Chicago detectives started tailing him. It wasn’t long before this latest attempt to impersonate a police officer would get him in trouble, and he was briskly apprehended. That made five times now he’d been caught for the same crime.
Around mid-September 2022, Vincent was released from Cook County Jail. I picked him up before dawn, at 5AM. Wearing a white Haynes T-shirt, grey flowy sweat pants, white socks, and grey knockoff Adidas slides, Vincent dropped into the passenger’s seat of my rental car and said, “Get me the fuck outta here.”
Rather than an expression of joy or relief that he was finally out of state custody, Vincent understandably had the demeanor of a man who’d just wasted a lot of time doing something he’d rather not have done. Recently, he was in the prison’s rehab program, which earned him an early release.
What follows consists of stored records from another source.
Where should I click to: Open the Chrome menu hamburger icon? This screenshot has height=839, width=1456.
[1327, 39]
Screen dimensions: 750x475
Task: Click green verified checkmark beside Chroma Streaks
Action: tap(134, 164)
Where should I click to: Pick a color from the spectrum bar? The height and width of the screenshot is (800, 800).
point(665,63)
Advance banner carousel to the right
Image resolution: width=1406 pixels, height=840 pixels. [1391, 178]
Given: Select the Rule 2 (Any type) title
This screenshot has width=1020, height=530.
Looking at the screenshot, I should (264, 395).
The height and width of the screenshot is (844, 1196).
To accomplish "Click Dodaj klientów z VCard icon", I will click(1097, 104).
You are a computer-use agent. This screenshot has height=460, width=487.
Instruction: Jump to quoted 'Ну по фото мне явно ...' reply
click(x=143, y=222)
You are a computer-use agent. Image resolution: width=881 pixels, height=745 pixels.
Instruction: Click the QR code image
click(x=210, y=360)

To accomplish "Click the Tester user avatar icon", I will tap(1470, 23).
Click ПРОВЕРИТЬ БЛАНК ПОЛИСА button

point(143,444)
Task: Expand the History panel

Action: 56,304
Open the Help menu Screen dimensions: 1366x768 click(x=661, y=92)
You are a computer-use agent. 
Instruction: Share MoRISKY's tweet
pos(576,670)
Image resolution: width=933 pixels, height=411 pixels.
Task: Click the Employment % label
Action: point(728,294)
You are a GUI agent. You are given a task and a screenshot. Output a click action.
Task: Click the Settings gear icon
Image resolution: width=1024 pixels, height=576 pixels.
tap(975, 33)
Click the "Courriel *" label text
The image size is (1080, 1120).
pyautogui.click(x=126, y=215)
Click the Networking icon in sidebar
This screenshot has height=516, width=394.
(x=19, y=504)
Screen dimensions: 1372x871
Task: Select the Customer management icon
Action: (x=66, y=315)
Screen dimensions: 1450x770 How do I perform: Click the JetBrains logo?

It was strange because Vincent historically did not have issues with drugs or alcohol addiction. But you could argue that he had been addicted to something else: adrenaline.
“I had to, like, adapt to that program,” he said. “So they was always talking about drugs, but I don’t do drugs. So I had to relate as close as possible to my own situation.”
“You act presentable. Usually, that’s enough for them.”
The way Vincent described it, anyone who knew him as a police impersonator misunderstood the impulses he had. It wasn’t just that he wanted to be a cop. It was that being a cop afforded gave him that rush.
“I got an impulsive adrenaline-seeking behavior,” he said, “and being a police officer, that’s the type of job that — that’s that every day.” The job requires impulsive adrenaline-seeking behavior, he said. At the Amazon affiliate, “I was going to work, the same routine every day, and it was boring,” he went on. “Was it killing me inside? Yeah.”
As the drive progressed, Vincent was feeling reflective. There were big swaths of the journey, which lasted close to four hours, when neither of us would talk. And then he’d let something loose, like he’d been thinking about it for a long time:
“As a cop, you learn how to critique yourself, especially with dealing with people. ‘Cause the image is, it’s everything. People size you up no matter what. They say, ‘Oh, I could get one over on him,’ or ‘I could try him and beat him.’ They look for that stuff. Criminals or people that’s more advanced, they look like, ‘He’s easy,’ like a cop back there. So I learned that. It became who I am.”
On that car ride, when I asked Vincent how he’d gotten the Amazon-adjacent job, his answer wasn’t totally illuminating. In fact, it was entirely predictable, given his life story. If Vincent was cool and confident, he could stroll into any job interview and people would often take him at his word. And they usually didn’t bother to do any reference checks.
“You dress nice, suit and tie or whatever the case may be,” he said. “You act presentable. Usually, that’s enough for them.”
Which is to say that: maybe the best way to avoid the economic pitfalls of being a Black former prisoner in America is to just pretend that’s not who you are. Stand bigger than you stand tall.
When I spoke with Dontrell, I asked him: who is Vincent Richardson, really?
“This is a man who was tryin’ to get us behind that wall,” Dontrell said. “He was a chameleon. He could be anyone, and he was being a cop to expose how simple it was to cross over. He was showing us something about ourselves.”